Avatar for northwestwanderer
iVillage Member
Registered: 03-26-2003
Thu, 04-27-2006 - 1:31pm

I don't think it's really possible for anyone to understand why someone who has a different set of issues or baggage from our own does what he or she does. We can only truly understand our own "stuff", if you will.

You'd never do something like that in a million years, I know...but HE IS NOT YOU. He is the type of person who WOULD do this. THAT is what you need to understand...not "why" he's like that, necessarily, just that he IS like that.

My most recent ex completely disappeared on me after a 1.5 year relationship...he just stopped contacting me with absolutely no warning and wouldn't return my phone calls or emails. I couldn't understand how someone could DO that to a person they supposedly loved...but my not understanding didn't change the fact that he DID it (and like you, I knew he was ok because I saw him active on dating sites).

I'm pretty sure you said that you've read "Men Who Can't Love" but if you haven't read it recently, you should pull it out again.

Sheri

iVillage Member
Registered: 12-11-2004
Thu, 04-27-2006 - 1:52pm

Wow I thought I was the only one who can't come to terms with someone being good to you, showing affection etc. and then boom - a complete turnaround.

I thought I had seen it all with men - but, this one takes the cake -my head is still reeling from it.

Here is the clincher girls - this is the second time he has done it to me - please, please stop beating yourself up - believe me you don't want him back - don't question why because the only reason why is that they are spineless, weak human being unfortunatly with no conscience.

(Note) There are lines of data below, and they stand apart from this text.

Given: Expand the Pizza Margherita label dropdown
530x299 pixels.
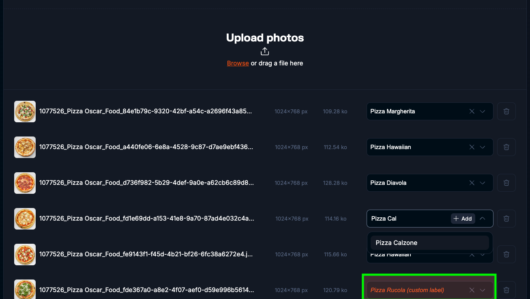Looking at the screenshot, I should tap(483, 111).
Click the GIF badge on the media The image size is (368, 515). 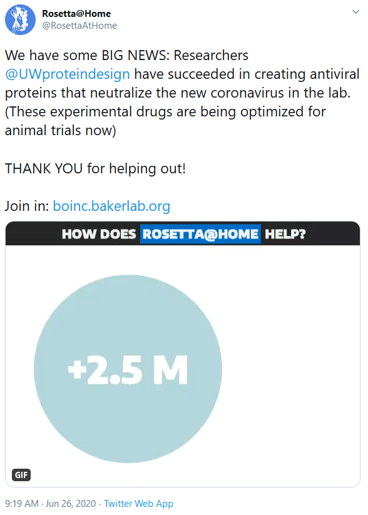[21, 474]
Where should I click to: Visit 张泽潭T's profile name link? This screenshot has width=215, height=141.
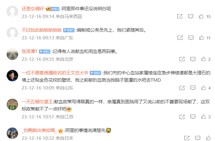pos(30,52)
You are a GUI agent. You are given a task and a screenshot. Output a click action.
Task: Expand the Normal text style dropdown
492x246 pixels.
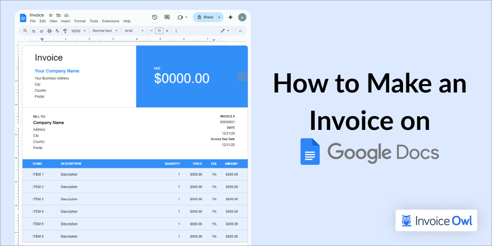105,31
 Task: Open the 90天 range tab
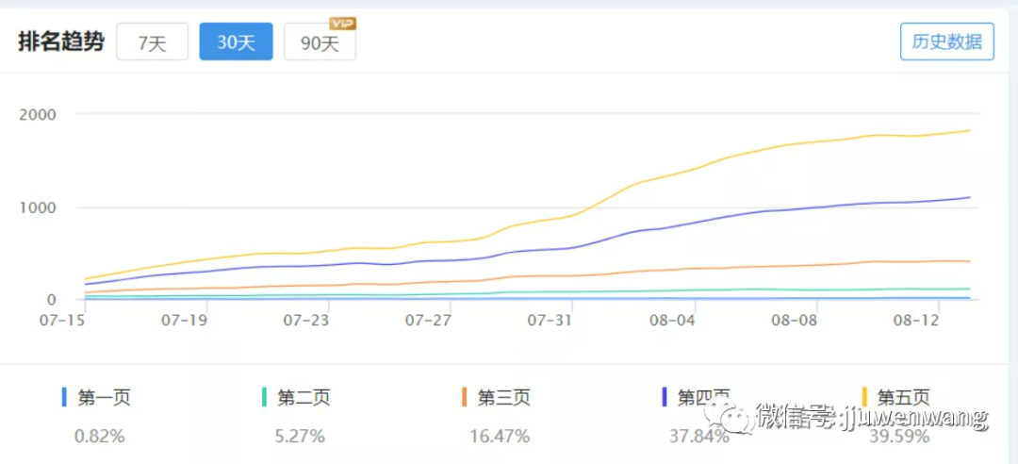click(x=320, y=43)
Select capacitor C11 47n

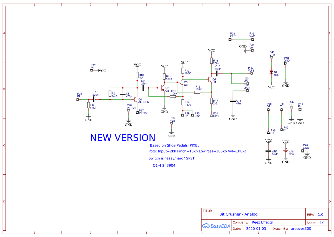tap(233, 101)
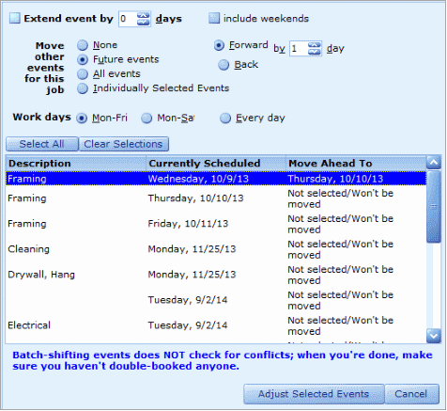The height and width of the screenshot is (411, 447).
Task: Decrease the extend event days spinner
Action: click(143, 22)
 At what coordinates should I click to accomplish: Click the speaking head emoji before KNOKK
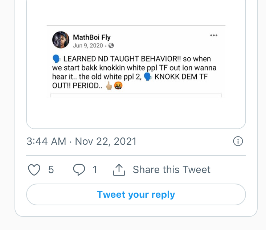[148, 77]
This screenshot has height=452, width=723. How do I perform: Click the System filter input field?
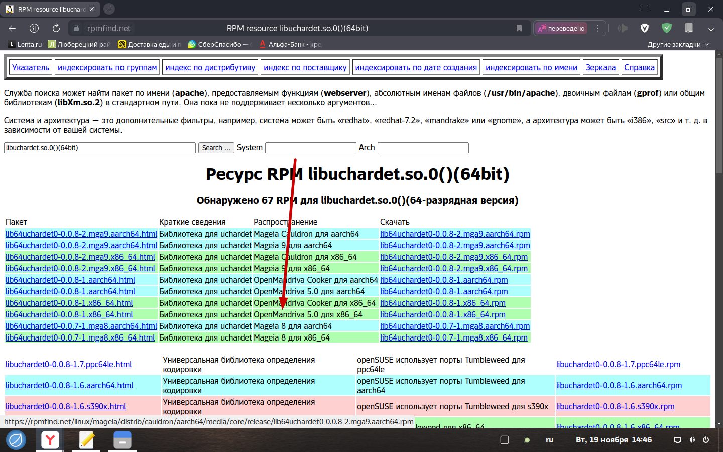[310, 148]
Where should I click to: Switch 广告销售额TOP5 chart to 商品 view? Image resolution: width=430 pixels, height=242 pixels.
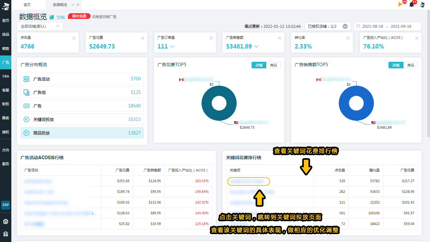tap(411, 65)

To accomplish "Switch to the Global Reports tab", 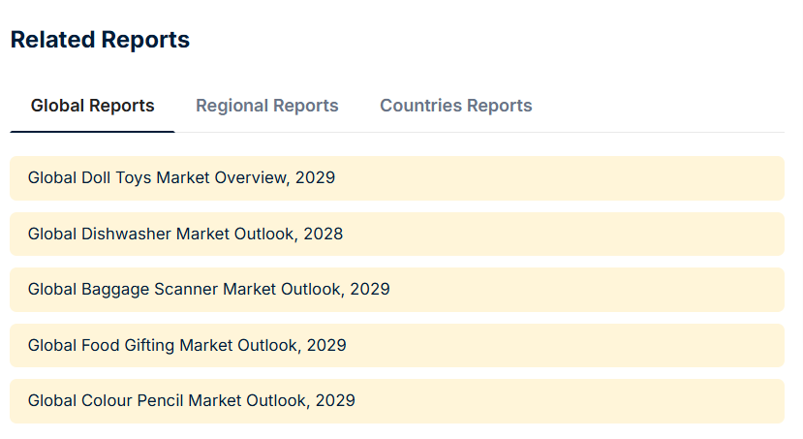I will pos(92,106).
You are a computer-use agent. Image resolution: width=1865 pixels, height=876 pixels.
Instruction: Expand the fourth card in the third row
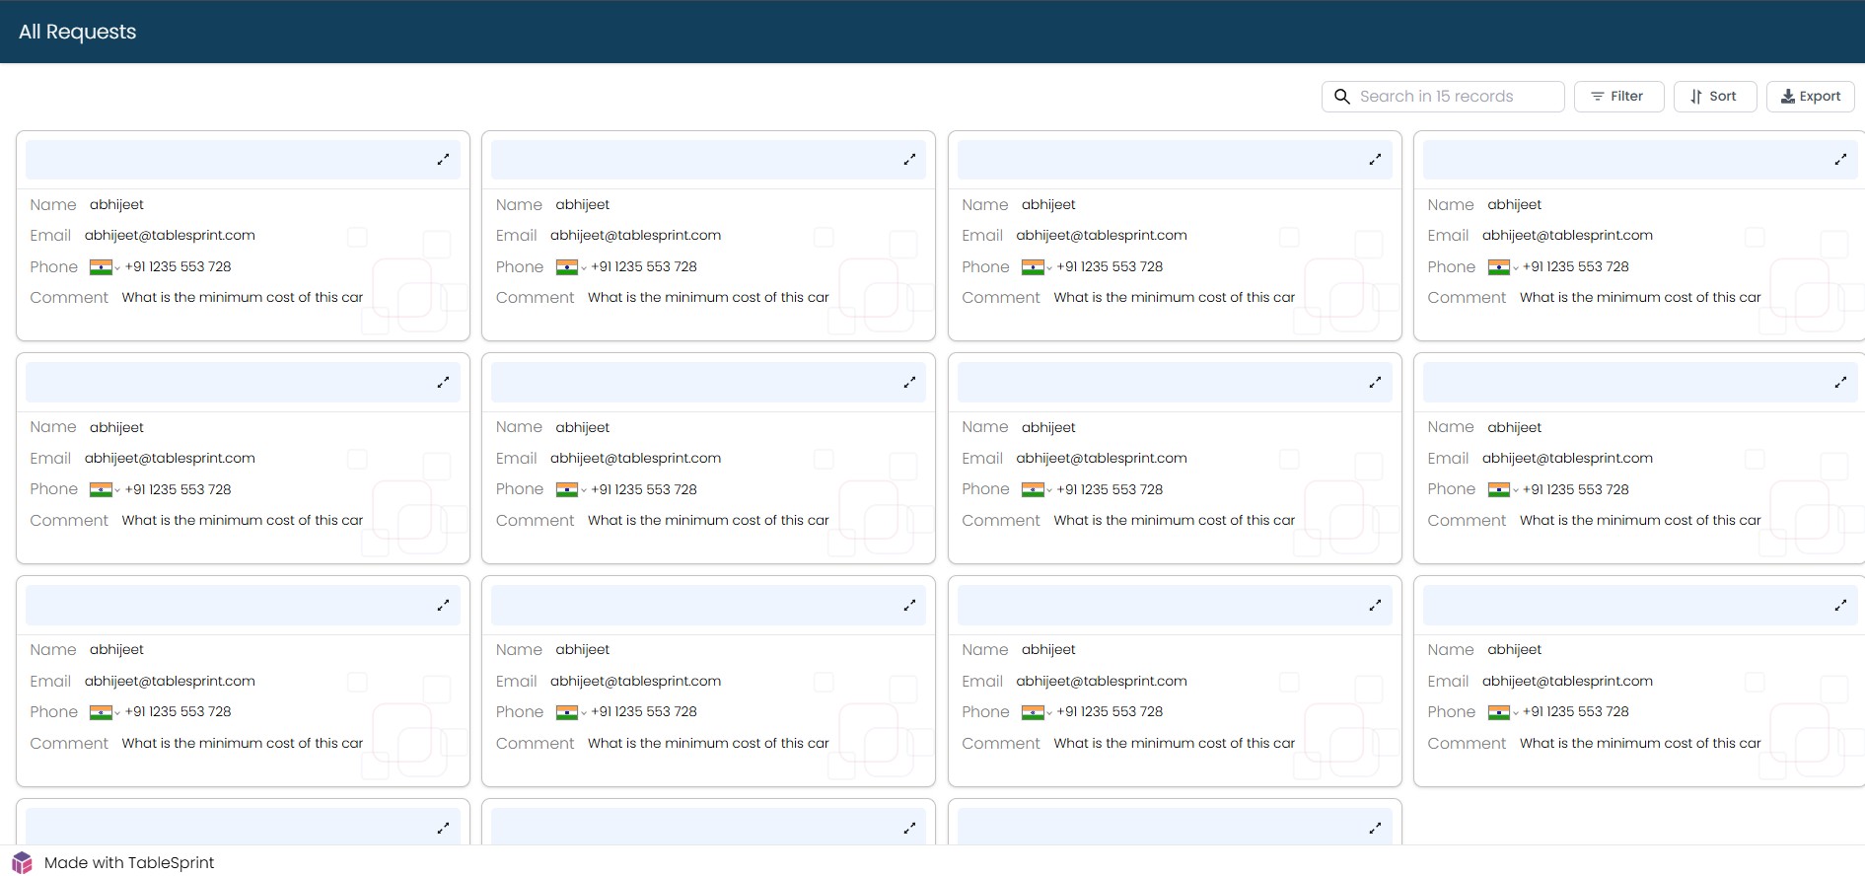[x=1840, y=605]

I keep hoping that he is suffering in some way for what he has done to me again but, i don't think he has lost any sleep over it, unlike myself. The person i am most angry at right now is myself for ever ever falling for it the second time.

iVillage Member
Registered: 01-31-2006
Thu, 04-27-2006 - 2:30pm

HI KBI22

I BEEN FALLOWING YOUR POST HERE...BUT EVERYTHING IS MAKING THINGS COMPLICATED AND ACTUALLY DONT MAKE THINGS HARD FOR YOURSELF. STOP BLAMMING YOURSELF. YOU DIDNT DO ANYTHING BAD AT ALL. IT JUST YOUR EXBF IS BEING A JERK.

I KNOW YOU GET ALL EXCITED ABOUT THE MOVE IN AND ALL THAT. ALSO YOU LOVE THIS GUY. WELL THINGS HAPPEN FOR A REASON. I DONT KNOW EITHER WHY LIFE IS TOO COMPLICATED.

BUT LIFE MUST GO ON. YOU NEED TO STAND AND SHOW HIM THAT HIS TOTALLY WRONG THAT HE DUMP YOU. MAKE HIM REGRET AND LET HIM SEE YOUR VALUE.

YOU HAVE TO LET GO OF YOUR PAST...YOU HAVE THE RIGHT TO BE HAPPY..YOUR NOT GETTING YOUNGER ANYMORE...GOOD LUCK

Avatar for memphisstars
iVillage Member
Registered: 03-26-2003
Thu, 04-27-2006 - 9:12pm
The fact that he said he "self-sabotaged" the relationships leads me to believe he might be a commitment-phobe. Such people really do sincerely want loving relationships; they just cannot allow themselves to progress there because of uncontrollable fear of commitment. Men Who Can't Love might really help you make sense of this.